Hi there! Welcome to R—great to help you get started with creating your new variable. Let's walk through two simple ways to calculate the mean of COPD and emphysema2 into a new column called lung.disease.

Method 1: Base R (no extra packages needed)

If you prefer using R's built-in functions without installing anything, you can use rowMeans() to compute the mean across rows for your target columns. This method also handles missing values (NA) if you add the na.rm = TRUE argument:

# Replace 'df' with the actual name of your data frame
df$lung.disease <- rowMeans(df[, c("COPD", "emphysema2")], na.rm = TRUE)
  • df[, c("COPD", "emphysema2")] selects just the two columns you want to average
  • rowMeans() calculates the mean row-by-row
  • na.rm = TRUE ensures that if one of the values is NA, it still computes the mean using the available value (remove this if you want NA to propagate instead)

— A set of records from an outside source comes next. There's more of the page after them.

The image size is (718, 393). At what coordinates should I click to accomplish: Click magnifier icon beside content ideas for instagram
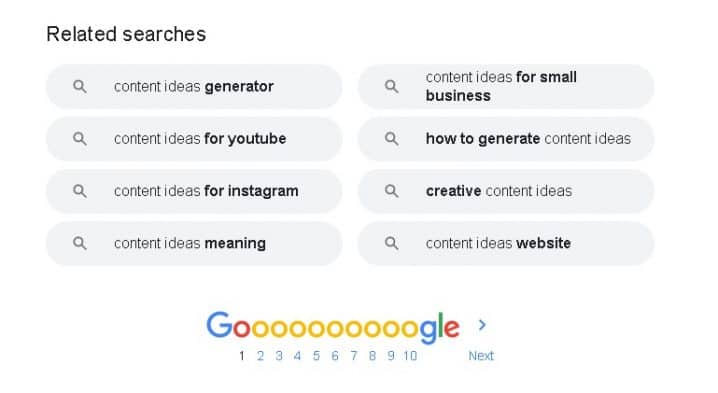pos(80,191)
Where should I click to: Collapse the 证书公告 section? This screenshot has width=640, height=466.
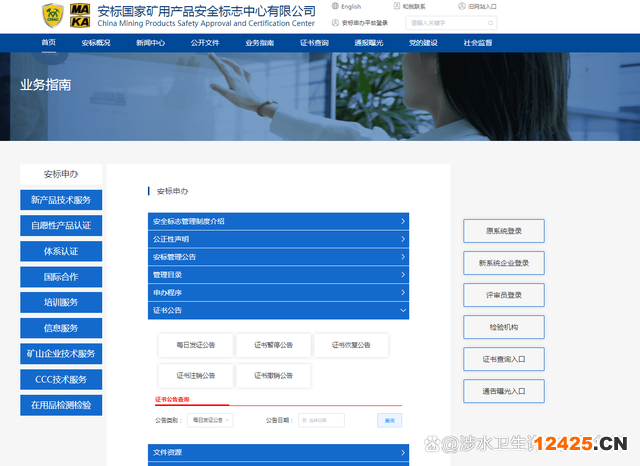click(x=278, y=311)
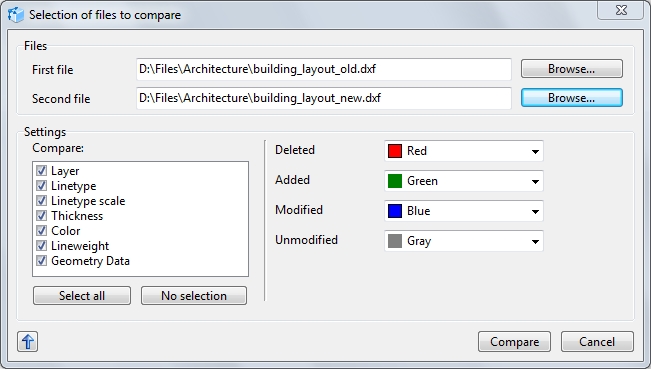
Task: Click the Select all button
Action: click(82, 296)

Method 2: Using dplyr (tidyverse style)

If you're planning to do more data cleaning or manipulation later, the dplyr package from the tidyverse makes this syntax more readable. First, install and load the package if you haven't already:

install.packages("dplyr") # Only run this once
library(dplyr)

Then use mutate() to add the new column. You can either calculate the mean directly or use rowMeans() with across() to handle NAs:

# Option 1: Simple mean calculation (returns NA if either value is NA)
df <- df %>%
  mutate(lung.disease = (COPD + emphysema2) / 2)

# Option 2: Handle missing values gracefully
df <- df %>%
  mutate(lung.disease = rowMeans(across(c(COPD, emphysema2)), na.rm = TRUE))

Testing with your sample data

If you use the sample data you provided, running either method will give you lung.disease values of 0.309, 0.309, 0.309, 0, 0—which makes sense since all COPD values are 0, so the mean is just half of emphysema2.

Let me know if you run into any issues or have more questions as you learn R!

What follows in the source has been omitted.